When the DC Circuit ruled, it did so before a full opinion was ready. The opinion in the case, along with a dissent, is now out. The court finds that Newby acted arbitrarily and capriciously in violation of the Administrative Procedure Act:
The Leagues have a substantial (perhaps overwhelming) likelihood of success on the merits. Under section 9(b) of the NVRA, 52 U.S.C. § 20508(b), the Federal Form requires registrants to supply information as part of their application only insofar as it is “necessary to enable the appropriate State election official to assess the eligibility of the applicant and to administer voter registration and other parts of the election process.” Id. § 20508(b)(1) (emphasis added); see also ITCA, 133 S. Ct at 2259 (section 9(b) “acts as both a ceiling and a floor with respect to the contents of the Federal Form”). In a contemporaneous internal memorandum, which this court may consider, see Tourus Records, Inc. v. DEA, 259 F.3d 731, 738 (D.C. Cir. 2001), Executive Director Newby justified his decisions by stating that “[s]tate-specific instructional changes are ministerial, and, thus, routine.” Brian D. Newby, Acceptance of State-Instructions to Federal Form for Alabama, Georgia, and Kansas at 2 (Feb. 1, 2016). Far from considering whether these amendments were “necessary” (as required by the NVRA), he concluded that the “examples of need for these changes are irrelevant to [his] analysis” because of “the role and right of the states to set the framework for acceptance and completion of the [Federal F]orm.” Id. at 4-5. Newby viewed his role merely to “review the request[s] for clarity and accuracy.” Id. at 2. Because Newby expressly found that the criterion set by Congress — i.e., whether the amendments were necessary to assess eligibility — was “irrelevant” to his analysis, id. at 4, it is difficult to imagine a more clear violation of the APA’s requirement that an agency “must examine the relevant data and articulate a satisfactory explanation for its action including a rational connection between the facts found and the choice made.” Motor Vehicle Mfrs. Ass’n of U.S., Inc. v. State Farm Mut. Auto. Ins. Co., 463 U.S. 29, 43 (1983) (internal quotation marks omitted).

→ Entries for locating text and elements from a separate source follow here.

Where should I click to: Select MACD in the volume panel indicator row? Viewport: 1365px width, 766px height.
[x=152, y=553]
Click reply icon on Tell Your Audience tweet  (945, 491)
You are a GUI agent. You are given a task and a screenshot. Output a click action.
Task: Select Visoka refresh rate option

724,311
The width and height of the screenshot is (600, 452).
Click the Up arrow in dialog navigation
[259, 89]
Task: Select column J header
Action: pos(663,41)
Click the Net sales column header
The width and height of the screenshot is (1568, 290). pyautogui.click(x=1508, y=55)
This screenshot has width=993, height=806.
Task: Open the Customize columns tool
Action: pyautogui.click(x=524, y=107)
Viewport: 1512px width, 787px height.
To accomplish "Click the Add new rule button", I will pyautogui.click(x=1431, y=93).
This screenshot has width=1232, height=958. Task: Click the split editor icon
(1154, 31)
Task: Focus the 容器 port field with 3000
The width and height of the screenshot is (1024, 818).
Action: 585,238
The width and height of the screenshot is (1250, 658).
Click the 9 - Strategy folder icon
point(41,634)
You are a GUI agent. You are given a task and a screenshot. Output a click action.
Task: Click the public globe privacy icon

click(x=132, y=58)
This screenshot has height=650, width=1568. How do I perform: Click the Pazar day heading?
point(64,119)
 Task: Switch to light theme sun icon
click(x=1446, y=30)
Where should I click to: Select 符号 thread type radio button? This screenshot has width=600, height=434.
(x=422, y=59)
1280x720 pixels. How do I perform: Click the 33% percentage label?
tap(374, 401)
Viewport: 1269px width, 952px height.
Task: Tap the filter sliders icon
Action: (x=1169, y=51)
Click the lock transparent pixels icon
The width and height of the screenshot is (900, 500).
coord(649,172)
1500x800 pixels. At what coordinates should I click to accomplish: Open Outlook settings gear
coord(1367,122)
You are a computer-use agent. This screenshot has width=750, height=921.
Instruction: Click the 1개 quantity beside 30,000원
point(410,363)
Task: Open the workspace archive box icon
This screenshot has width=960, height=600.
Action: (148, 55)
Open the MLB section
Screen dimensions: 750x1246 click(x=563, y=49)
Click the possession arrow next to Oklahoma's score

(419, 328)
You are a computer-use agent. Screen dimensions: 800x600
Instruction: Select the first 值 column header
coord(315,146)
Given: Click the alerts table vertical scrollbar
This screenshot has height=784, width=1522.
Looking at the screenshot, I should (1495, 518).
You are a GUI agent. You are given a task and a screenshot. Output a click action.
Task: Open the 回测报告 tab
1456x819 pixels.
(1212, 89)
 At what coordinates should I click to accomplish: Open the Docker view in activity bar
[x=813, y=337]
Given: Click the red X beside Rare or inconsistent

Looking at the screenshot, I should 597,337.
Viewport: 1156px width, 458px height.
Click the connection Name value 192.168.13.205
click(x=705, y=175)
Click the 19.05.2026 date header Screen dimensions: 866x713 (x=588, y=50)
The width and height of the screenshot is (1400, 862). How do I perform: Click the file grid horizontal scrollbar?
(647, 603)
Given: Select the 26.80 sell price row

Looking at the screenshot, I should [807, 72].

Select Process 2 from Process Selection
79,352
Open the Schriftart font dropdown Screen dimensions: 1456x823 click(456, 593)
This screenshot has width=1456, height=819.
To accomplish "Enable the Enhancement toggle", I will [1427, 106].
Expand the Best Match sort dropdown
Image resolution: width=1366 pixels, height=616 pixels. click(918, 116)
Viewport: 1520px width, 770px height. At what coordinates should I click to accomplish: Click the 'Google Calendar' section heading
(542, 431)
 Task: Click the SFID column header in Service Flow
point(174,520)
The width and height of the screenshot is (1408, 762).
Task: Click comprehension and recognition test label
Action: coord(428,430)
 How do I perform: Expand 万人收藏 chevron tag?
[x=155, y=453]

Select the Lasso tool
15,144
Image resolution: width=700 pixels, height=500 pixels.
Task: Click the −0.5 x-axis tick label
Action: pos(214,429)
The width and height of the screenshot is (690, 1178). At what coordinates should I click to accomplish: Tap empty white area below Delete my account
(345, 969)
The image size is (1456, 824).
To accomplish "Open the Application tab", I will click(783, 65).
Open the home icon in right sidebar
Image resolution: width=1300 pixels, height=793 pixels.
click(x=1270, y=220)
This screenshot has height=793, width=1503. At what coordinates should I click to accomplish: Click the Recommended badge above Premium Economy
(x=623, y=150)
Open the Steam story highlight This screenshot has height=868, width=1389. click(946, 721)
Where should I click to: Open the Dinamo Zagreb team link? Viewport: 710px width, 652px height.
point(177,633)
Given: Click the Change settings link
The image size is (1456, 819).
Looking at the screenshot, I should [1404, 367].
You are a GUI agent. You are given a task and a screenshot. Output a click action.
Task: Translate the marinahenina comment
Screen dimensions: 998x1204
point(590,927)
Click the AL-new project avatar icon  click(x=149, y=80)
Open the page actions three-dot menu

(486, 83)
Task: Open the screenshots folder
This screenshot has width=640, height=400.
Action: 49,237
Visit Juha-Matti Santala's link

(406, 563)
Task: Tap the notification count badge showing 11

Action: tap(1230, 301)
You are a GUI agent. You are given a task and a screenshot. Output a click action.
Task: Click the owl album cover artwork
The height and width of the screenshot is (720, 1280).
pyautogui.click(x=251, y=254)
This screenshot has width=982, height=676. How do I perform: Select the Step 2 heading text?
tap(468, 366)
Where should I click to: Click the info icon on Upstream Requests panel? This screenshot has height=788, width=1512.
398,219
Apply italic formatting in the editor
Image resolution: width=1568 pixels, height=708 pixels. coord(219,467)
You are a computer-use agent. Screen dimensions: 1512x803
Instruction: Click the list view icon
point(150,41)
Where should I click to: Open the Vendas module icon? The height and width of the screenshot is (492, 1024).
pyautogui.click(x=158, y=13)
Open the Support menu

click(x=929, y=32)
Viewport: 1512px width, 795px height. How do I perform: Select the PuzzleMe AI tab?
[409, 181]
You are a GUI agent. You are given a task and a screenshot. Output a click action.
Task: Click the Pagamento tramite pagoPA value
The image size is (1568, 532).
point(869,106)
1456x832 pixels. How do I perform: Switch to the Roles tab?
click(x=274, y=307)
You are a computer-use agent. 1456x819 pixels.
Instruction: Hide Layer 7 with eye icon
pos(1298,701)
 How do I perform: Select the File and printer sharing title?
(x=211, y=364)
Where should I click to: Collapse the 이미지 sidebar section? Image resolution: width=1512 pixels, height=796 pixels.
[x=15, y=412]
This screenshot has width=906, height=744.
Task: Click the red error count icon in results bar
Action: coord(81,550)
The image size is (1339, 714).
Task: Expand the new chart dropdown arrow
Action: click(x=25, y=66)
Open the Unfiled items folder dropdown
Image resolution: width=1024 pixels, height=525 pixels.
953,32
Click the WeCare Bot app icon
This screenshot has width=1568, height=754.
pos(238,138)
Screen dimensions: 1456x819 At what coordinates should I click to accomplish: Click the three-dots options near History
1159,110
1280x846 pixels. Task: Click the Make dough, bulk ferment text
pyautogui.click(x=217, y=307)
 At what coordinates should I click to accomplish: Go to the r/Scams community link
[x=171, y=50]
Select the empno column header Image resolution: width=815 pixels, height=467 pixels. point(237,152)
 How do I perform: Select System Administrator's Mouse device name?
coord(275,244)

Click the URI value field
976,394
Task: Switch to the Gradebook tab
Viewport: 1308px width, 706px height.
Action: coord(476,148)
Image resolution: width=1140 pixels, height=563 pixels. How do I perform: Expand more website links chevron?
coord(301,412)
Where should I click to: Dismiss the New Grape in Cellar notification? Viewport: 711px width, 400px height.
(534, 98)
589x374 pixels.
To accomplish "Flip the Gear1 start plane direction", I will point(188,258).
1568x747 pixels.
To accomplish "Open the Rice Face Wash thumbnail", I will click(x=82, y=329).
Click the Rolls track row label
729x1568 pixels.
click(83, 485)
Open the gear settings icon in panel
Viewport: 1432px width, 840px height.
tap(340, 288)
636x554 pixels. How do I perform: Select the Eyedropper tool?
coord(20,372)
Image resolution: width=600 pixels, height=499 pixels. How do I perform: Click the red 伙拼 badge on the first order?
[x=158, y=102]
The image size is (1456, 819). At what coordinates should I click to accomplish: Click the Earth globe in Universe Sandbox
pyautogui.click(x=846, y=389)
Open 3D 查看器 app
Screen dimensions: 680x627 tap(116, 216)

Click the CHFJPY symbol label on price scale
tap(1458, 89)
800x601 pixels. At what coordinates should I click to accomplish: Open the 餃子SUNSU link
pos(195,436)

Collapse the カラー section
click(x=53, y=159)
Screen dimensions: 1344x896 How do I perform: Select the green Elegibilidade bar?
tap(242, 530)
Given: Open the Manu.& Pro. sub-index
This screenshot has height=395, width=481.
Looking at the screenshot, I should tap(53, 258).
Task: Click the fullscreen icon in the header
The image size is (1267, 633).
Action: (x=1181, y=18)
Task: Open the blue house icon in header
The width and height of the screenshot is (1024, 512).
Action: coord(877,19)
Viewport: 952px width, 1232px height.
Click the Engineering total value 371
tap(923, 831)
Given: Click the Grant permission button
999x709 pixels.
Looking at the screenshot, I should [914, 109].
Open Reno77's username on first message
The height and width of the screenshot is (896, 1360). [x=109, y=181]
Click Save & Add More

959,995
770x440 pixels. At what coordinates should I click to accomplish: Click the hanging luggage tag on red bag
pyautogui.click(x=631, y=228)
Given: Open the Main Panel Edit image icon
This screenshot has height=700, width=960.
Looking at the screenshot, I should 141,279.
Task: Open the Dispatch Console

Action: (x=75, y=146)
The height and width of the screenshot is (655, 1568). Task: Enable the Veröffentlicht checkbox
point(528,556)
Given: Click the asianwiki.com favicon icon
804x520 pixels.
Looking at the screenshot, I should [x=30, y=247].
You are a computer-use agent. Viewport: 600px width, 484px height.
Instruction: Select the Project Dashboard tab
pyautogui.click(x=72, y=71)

Importantly, on the issue of the state requiring this information to prevent non-citizen voting the court wrote:
First, the states — and the public — “indisputably ha[ve] a compelling interest in preserving the integrity of [the] election process.” Purcell, 549 U.S. at 4 (internal quotation marks omitted). What is disputable is whether an injunction would actually do much, if any, harm to that interest. An injunction would undermine this interest if it permitted fraudulent registration by non-citizens. But there is precious little record evidence that it would do so. Kansas represented in its request letter that between 2003 and 2015 eighteen non-citizens had tried to or successfully registered to vote. Only one of them attempted to use the Federal Form. When the requests of Arizona and Kansas to add their proof-of-citizenship requirements to the Federal Form were rejected in 2014, it appeared that only a tiny fraction of one percent of registered voters were non-citizens. Earlier this year, a federal district court in Kansas found similarly little evidence of fraudulent registration by non-citizens trying to register at the Department of Motor Vehicles. See Fish v. Kobach, No. 16-2105, 2016 WL 2866195, at *29 (D. Kan. May 17, 2016). Additionally, the Tenth Circuit observed that the states have other tools at their disposal to ensure the integrity of elections, including protections against voter fraud. See Kobach, 772 F.3d at 1197, 1199. This court need take no position now on what evidence the Commission ought to require to show that documentary proof of citizenship is “necessary” for purposes of section 20508(b)(1), but observes only that, on the evidence before this court, the likely harm to election integrity appears minimal. Kobach suggests that he does not need to provide any evidence of harm to justify the state’s interest in election integrity, relying on a case where the question was whether, as a matter of constitutional law, a state interest in preventing voter fraud could justify a state’s voter identification law. See State Appellee Intervenor Br. 58 (citing Crawford v. Marion Cnty. Election Bd., 553 U.S. 181, 191, 195–97 (2008) (Stevens, J., joined by Roberts, C.J. & Kennedy, J.)). That is immaterial to the factual question presented here — the extent to which an injunction would harm this valid state interest.